#### Directions
All that is needed is every line of the listing below that has "match".

--------------------------------------------------

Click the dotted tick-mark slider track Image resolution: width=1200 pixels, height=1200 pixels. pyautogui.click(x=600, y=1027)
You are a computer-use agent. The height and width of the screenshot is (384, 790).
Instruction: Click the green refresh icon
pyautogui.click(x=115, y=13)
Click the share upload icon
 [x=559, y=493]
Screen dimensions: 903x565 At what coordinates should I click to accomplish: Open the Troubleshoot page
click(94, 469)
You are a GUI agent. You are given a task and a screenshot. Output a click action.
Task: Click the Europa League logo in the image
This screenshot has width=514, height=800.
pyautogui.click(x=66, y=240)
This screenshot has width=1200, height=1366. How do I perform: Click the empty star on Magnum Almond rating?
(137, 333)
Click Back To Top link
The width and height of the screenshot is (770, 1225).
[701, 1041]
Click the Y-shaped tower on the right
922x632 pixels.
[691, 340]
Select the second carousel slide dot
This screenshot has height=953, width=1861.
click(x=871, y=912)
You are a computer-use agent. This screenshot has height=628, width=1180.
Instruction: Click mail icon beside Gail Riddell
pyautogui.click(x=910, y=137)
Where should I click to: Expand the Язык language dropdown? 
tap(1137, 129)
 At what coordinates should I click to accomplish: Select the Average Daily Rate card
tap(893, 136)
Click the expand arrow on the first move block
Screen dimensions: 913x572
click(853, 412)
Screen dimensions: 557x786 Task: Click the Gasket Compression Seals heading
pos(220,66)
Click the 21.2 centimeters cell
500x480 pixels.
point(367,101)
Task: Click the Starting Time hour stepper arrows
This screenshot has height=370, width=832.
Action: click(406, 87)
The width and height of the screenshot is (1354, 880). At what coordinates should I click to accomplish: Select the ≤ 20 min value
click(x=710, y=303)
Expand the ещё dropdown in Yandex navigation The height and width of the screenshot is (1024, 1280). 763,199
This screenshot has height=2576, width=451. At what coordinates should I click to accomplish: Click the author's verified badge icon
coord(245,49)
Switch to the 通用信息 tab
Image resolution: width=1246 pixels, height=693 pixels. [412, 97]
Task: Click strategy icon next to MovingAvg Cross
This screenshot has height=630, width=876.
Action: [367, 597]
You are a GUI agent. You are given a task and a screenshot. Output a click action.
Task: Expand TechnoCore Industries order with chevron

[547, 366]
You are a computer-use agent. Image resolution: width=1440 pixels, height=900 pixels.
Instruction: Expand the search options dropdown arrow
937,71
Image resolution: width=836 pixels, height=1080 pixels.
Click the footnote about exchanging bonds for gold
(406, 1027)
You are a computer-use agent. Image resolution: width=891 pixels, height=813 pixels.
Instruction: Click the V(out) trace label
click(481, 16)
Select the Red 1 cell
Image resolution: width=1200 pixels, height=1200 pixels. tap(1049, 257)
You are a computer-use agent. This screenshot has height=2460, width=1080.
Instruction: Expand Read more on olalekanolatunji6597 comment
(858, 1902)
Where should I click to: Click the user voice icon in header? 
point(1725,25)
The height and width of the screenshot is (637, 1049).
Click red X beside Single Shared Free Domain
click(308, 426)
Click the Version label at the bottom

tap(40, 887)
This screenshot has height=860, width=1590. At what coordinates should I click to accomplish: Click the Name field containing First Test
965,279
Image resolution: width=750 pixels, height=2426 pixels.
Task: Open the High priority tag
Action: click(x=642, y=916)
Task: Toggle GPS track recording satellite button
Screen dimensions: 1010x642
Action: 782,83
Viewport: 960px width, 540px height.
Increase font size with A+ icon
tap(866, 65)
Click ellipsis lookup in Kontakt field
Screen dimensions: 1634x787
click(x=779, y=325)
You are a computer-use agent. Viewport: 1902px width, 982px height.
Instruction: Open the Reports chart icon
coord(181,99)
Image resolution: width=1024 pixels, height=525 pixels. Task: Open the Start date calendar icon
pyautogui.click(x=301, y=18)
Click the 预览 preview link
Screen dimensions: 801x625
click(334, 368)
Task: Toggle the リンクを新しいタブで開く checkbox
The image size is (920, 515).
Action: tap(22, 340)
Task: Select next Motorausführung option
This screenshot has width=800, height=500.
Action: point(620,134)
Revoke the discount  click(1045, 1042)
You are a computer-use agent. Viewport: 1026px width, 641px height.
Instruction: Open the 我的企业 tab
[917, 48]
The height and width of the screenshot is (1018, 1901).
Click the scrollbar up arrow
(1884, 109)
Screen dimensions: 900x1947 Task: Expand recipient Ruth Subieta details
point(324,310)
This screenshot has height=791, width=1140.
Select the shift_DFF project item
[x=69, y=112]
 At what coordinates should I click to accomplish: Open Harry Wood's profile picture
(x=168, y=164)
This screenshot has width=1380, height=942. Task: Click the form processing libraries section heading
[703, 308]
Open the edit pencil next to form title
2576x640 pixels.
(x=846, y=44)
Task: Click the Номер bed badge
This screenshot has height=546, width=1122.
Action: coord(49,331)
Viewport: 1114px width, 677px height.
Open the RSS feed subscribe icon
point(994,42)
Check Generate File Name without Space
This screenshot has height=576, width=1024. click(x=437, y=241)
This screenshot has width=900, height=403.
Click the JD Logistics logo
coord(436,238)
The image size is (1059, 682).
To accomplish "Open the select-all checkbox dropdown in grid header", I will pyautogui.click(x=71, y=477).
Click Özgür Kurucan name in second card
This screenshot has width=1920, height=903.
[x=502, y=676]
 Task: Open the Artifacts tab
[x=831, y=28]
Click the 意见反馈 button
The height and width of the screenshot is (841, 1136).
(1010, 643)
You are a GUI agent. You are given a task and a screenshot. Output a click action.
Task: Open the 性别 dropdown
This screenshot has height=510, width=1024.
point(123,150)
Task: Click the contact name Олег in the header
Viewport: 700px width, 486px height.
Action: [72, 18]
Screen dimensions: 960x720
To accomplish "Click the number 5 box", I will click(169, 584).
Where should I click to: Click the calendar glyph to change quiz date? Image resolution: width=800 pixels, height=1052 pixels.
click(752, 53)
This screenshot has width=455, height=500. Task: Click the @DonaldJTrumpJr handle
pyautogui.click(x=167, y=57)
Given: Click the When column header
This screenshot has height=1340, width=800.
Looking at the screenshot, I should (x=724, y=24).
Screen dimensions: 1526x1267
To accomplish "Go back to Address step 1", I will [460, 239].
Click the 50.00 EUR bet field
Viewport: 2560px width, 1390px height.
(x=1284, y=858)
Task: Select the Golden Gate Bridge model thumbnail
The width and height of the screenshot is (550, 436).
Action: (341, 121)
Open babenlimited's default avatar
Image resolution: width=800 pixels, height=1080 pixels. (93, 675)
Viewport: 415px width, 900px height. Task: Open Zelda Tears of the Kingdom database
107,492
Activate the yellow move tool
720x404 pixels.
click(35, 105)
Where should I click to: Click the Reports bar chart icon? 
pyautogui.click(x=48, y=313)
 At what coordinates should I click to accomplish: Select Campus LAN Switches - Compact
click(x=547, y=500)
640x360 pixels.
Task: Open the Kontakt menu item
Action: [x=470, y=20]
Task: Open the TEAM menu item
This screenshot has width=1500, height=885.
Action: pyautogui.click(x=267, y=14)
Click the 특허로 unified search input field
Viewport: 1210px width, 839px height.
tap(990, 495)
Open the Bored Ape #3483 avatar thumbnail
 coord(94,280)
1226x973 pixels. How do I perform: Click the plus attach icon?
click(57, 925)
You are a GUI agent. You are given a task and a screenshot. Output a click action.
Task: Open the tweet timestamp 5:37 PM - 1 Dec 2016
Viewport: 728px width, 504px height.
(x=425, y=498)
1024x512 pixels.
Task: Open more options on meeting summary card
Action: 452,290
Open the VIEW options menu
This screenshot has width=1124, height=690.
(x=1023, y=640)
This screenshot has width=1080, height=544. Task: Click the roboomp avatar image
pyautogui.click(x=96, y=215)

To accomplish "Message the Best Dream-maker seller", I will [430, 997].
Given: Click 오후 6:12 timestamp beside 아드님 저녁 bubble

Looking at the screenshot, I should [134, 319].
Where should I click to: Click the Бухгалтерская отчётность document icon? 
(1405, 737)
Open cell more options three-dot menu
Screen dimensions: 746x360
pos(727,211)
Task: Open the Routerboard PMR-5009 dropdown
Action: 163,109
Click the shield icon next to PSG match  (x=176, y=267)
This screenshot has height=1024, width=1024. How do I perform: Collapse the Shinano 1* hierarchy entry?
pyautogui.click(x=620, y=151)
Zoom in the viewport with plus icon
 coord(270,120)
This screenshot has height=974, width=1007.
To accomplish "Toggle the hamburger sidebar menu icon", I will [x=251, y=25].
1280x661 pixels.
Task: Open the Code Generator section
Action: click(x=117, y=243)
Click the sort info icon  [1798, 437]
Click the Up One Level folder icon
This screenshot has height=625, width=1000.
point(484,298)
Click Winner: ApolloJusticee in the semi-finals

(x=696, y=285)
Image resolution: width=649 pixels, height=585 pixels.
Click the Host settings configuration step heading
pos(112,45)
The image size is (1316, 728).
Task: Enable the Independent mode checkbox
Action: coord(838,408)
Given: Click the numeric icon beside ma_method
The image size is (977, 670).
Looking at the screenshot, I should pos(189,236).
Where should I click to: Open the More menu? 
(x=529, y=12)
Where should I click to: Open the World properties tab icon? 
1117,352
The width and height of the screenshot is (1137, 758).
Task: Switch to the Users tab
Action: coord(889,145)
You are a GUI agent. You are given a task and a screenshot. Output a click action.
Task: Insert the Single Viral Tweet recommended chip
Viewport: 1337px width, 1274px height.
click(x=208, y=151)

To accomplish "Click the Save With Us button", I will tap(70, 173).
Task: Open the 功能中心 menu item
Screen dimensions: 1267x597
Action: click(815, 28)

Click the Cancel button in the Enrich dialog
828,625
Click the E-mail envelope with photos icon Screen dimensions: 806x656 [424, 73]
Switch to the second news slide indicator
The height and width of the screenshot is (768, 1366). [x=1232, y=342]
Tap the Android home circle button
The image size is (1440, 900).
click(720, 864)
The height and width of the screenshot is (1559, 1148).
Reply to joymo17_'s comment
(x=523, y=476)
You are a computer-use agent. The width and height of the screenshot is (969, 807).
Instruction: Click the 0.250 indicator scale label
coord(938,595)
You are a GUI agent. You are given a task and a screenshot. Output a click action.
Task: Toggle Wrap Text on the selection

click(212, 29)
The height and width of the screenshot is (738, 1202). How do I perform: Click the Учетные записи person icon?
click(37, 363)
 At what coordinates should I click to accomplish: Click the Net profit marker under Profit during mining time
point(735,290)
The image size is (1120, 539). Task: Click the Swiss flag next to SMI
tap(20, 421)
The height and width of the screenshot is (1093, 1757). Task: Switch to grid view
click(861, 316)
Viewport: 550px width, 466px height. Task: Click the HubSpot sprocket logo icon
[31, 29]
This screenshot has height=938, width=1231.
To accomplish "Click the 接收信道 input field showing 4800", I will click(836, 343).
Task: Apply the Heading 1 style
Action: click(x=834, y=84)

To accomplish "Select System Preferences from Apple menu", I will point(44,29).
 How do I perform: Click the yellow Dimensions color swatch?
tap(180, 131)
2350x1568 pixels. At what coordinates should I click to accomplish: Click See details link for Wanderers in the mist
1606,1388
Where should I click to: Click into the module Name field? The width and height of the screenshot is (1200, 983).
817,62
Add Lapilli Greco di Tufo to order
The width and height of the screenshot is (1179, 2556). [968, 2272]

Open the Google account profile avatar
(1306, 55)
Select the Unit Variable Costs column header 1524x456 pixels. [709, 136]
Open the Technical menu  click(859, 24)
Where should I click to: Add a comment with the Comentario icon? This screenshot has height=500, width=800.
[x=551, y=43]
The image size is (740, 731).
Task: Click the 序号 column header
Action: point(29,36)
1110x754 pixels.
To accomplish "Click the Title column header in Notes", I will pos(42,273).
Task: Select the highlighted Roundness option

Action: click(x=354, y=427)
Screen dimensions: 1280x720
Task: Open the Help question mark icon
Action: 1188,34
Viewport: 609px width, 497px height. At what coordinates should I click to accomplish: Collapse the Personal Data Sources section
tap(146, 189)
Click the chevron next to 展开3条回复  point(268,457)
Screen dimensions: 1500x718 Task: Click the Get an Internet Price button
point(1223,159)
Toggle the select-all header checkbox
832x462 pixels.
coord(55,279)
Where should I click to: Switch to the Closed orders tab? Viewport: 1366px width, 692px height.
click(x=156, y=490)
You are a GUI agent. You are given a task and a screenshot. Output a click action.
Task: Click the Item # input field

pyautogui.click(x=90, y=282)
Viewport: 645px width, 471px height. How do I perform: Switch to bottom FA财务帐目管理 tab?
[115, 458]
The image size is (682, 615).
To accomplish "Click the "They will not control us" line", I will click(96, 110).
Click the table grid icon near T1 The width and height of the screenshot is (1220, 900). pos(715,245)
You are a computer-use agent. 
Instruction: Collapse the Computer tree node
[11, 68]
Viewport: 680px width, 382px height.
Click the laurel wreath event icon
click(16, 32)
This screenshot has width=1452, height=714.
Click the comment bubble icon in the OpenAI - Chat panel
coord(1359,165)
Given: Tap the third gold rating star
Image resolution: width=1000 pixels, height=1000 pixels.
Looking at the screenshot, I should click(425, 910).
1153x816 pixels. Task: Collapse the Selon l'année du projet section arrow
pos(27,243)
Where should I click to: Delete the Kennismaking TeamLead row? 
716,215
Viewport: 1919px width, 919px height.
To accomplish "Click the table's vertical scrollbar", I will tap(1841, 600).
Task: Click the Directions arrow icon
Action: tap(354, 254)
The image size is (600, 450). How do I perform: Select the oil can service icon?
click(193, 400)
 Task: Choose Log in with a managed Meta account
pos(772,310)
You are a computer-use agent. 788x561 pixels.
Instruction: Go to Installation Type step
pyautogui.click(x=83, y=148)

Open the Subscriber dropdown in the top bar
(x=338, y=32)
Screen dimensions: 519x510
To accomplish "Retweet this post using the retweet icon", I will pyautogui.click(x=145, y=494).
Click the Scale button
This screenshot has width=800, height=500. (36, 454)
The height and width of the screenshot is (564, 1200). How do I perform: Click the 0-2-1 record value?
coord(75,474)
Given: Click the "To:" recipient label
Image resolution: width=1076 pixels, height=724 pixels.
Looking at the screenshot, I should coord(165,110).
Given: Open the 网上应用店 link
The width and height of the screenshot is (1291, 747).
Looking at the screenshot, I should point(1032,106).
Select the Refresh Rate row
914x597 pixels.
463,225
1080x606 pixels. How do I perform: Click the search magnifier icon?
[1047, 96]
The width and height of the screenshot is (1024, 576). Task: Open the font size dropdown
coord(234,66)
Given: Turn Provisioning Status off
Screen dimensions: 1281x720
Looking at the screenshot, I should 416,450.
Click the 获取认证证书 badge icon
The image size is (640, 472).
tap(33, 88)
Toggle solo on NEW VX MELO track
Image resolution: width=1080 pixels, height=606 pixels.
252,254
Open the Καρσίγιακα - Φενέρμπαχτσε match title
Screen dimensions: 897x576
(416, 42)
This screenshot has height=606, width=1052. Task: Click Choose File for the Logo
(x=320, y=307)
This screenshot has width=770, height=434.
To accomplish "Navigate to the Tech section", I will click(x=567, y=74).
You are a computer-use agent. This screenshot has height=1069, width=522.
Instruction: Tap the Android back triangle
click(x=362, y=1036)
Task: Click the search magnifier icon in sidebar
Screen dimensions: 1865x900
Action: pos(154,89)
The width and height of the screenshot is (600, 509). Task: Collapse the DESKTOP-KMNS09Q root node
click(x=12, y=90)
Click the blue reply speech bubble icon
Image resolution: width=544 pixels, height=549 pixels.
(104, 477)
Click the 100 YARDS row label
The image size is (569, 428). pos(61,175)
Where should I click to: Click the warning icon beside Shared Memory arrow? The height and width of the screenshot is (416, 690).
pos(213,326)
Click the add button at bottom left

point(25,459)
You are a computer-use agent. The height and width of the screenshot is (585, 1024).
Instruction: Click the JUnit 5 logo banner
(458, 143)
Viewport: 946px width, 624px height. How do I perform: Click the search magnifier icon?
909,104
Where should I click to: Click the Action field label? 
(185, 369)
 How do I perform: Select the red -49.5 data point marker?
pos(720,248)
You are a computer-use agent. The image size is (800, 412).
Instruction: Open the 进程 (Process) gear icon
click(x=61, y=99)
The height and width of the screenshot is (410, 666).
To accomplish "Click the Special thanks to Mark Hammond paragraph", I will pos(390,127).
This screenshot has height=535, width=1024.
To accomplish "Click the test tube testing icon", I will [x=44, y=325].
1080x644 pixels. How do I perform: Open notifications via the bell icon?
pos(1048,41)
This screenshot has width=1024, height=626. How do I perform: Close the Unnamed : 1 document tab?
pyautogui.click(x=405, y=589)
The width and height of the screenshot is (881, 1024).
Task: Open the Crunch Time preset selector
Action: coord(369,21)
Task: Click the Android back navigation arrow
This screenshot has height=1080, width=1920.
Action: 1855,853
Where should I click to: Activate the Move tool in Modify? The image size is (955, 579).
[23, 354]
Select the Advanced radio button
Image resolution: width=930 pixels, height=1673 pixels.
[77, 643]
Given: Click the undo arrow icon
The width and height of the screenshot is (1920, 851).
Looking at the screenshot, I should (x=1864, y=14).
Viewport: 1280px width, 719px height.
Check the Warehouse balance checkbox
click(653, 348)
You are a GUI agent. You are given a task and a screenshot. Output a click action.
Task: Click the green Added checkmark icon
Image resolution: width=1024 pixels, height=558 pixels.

--------------------------------------------------

#### Response
Click the shield icon next to PSG match  (x=176, y=267)
Open the Καρσίγιακα - Φενέρμπαχτσε match title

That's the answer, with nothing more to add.